I loved my time in Mexico. I'm afraid it's not the safe place it used to be. Shake downs have turned into life and death "Obey or Die" situations. I grieve for the "gentes."
+7 # Texas Aggie 2016-06-21 05:10
This isn't the first time that Peña Nieto has sent his bully boys to kill people. When he was governor of the state of Mexico, he sent his cops to kill a bunch of people that were protesting the takeover of their land to build an airport. There were a lot of international people there and the cops made a point of raping some Spaniards who were there and telling them that this is what happens to foreigners. In addition they killed two or three people. EPN then claimed that he had nothing to do with it.

The Yo Soy #132 movement began when Peña Nieto made a speech at a upper class university that would have been expected to support him. He claimed that the courts had exonerated him, a false statement, and it angered the students so much that they ran him off the campus. When his spokesman claimed that the people who ran him off were outside agitators, 131 students went onto youtube with their names, student ID's and majors saying that they helped run him off.

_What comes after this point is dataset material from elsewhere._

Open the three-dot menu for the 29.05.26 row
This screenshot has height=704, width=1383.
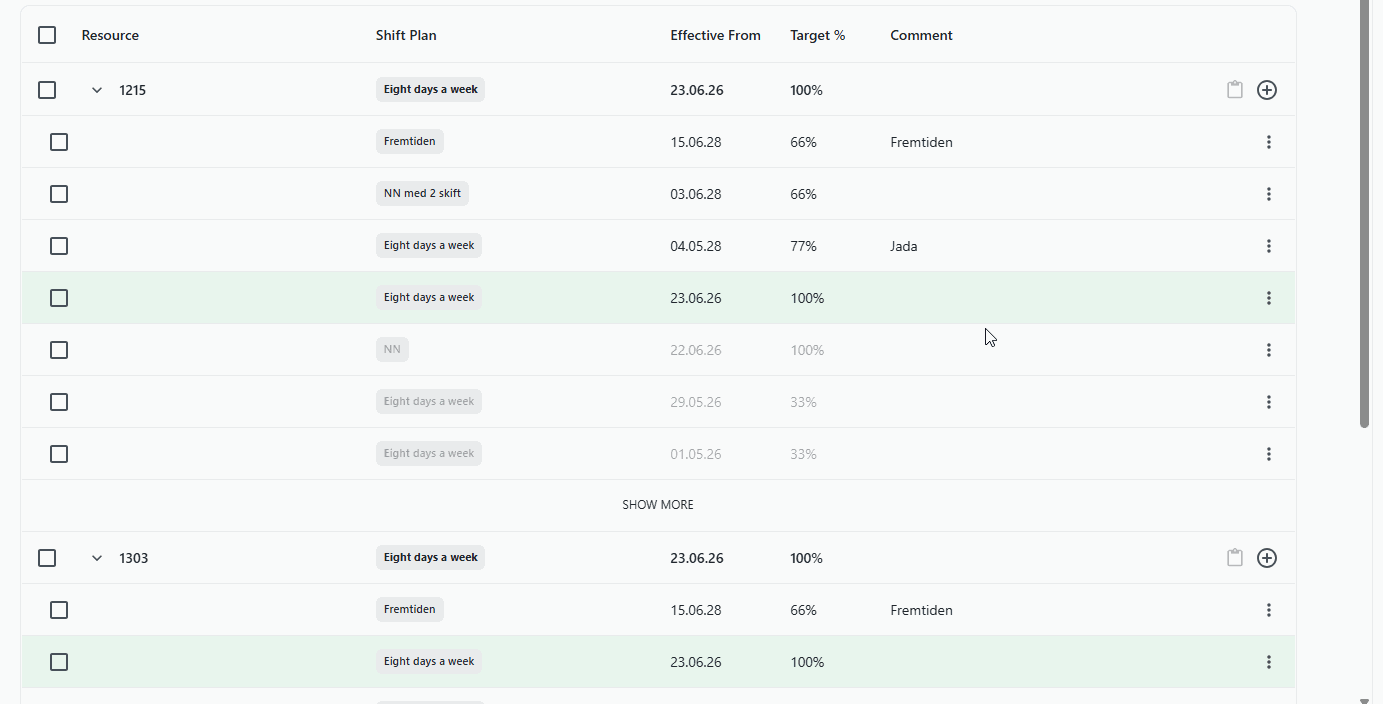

Peña Nieto is a cross between Bush and Drumpf. He's not very bright and has a difficult time reading (that was also a source of hilarity during his campaign), and his wife got started in her career by posing for nude photos.
+3 # Kootenay Coyote 2016-06-21 07:14
NeoLiberalism = Fascism.
0 # Johnny 2016-06-21 13:56
"Clashes," my ass. I would have hoped Telesur would avoid the euphemisms with which the totally controlled U.S. media obscure who did what to whom.